What to work on:
In the entries below, find every line with the string "Singapore" and copy it.

The data:
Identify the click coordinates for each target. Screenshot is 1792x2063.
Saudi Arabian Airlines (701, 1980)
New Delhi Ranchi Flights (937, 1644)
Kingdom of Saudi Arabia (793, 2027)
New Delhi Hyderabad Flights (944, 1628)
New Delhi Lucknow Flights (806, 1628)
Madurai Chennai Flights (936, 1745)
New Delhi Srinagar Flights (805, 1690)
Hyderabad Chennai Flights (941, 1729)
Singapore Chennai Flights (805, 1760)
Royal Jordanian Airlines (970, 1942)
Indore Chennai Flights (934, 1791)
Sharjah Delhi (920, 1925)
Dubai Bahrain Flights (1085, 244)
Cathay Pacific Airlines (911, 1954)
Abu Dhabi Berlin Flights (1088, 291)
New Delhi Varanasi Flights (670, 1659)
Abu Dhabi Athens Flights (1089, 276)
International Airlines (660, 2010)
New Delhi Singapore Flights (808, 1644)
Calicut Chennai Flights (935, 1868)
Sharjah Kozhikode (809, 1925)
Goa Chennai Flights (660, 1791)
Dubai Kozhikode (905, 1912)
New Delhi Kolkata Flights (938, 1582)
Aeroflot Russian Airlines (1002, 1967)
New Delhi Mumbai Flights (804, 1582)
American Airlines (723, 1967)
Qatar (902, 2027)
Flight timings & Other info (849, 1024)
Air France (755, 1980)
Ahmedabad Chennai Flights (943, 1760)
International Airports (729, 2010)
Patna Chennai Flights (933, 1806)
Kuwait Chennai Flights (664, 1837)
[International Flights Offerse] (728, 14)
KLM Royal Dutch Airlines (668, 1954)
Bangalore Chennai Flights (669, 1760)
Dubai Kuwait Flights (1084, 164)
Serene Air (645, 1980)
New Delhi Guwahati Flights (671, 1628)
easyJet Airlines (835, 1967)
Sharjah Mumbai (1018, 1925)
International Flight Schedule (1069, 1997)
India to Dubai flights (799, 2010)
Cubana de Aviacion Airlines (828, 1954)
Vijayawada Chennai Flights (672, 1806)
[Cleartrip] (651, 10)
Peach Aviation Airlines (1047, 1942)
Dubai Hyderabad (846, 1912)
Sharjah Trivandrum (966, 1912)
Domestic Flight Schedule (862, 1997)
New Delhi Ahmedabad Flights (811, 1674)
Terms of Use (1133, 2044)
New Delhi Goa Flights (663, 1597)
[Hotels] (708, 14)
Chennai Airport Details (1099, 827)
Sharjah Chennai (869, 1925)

Task solution:
Singapore Chennai Flights (805, 1760)
New Delhi Singapore Flights (808, 1644)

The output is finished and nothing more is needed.